### SHORT EXERCISE A:
Summarize the forum post about a missing tax payment in two sentences.
### SHORT EXERCISE B:
Copy out the entries that follow the forum post word for word, starting with the first entry and ending with the line containing "Client Login (932, 37)", both included.

# CRA site doesn't show my tax payment



## agent99

I net-filed my tax return on April 6th. On next day, I transferred the amount owed electronically via bank as we have always done. The transfer shows up on our bank records, but no sign of it in MyAccount at CRA. My return has now been assessed and shows that I still owe them the balance. The payment does not show up in our installments or anywhere on MyAccount. 

Tried calling CRA. Just get a message saying all their agents are busy and that all queues are full. So no option to wait, leave a message or email them. The message says to try calling back later. Kind of frustrating! And my transfer seems to have disappeared into thin air 

By the way, not our first problem with CRA. Last year they asked for some additional documentation on our RRIF recontribution. We sent it in. About 2 months later we received a notice saying we owed them some thousands of $$ because they never received the documentation. We sent it again and once again, they claimed they had not received it. In both cases, we had used Registered Mail. We were able to get proof of delivery from the post office that even showed the name of the person at CRA who had received and signed for the Registered Mail. But they could not find anything we had sent. said it was probably thrown out! Finally, we faxed the documents to them and issue was resolved.

### SUPPLIED DATA:
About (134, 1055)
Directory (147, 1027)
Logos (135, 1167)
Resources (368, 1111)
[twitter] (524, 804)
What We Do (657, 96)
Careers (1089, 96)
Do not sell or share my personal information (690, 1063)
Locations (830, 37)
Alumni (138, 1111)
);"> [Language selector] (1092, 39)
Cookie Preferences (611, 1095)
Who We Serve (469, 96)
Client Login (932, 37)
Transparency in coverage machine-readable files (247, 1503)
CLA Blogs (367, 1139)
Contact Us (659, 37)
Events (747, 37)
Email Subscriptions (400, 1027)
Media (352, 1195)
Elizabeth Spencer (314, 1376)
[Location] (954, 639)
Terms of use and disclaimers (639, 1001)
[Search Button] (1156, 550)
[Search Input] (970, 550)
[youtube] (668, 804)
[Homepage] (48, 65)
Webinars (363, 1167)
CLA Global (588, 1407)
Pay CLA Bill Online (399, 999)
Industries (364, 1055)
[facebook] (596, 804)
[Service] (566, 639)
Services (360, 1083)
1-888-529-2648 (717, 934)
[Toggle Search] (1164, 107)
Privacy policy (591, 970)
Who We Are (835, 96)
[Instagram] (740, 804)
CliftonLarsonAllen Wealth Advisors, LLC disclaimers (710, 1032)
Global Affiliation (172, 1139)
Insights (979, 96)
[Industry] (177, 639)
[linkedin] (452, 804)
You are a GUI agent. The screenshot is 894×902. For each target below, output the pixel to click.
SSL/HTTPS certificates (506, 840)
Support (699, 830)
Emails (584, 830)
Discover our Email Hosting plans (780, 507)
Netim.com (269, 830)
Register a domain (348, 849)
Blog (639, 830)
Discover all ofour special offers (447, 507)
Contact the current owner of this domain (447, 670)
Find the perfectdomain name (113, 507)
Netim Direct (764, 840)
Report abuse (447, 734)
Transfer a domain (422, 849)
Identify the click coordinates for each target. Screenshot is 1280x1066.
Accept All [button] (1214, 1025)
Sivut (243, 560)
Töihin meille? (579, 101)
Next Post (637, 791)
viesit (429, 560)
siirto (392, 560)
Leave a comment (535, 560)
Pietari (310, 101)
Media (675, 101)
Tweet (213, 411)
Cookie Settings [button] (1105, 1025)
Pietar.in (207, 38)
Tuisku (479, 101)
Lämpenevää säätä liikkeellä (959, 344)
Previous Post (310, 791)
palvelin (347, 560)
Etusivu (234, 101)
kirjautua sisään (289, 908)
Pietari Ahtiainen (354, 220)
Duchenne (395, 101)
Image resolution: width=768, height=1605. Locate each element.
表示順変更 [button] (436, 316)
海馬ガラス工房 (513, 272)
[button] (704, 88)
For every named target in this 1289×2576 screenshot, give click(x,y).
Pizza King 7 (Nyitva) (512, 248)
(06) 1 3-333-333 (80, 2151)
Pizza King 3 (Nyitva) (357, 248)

### FINAL RESULT A:
After net-filing a tax return and paying the amount owed by electronic bank transfer the next day, the poster sees the transfer in the bank records but finds no sign of it in MyAccount at CRA, where the assessed return still shows the balance owing, and calls to CRA only reach a message that all queues are full. The poster also describes an earlier problem: documentation sent twice by Registered Mail, with proof of delivery, was reported as not received until the documents were faxed and the issue was resolved.

### FINAL RESULT B:
About (134, 1055)
Directory (147, 1027)
Logos (135, 1167)
Resources (368, 1111)
[twitter] (524, 804)
What We Do (657, 96)
Careers (1089, 96)
Do not sell or share my personal information (690, 1063)
Locations (830, 37)
Alumni (138, 1111)
);"> [Language selector] (1092, 39)
Cookie Preferences (611, 1095)
Who We Serve (469, 96)
Client Login (932, 37)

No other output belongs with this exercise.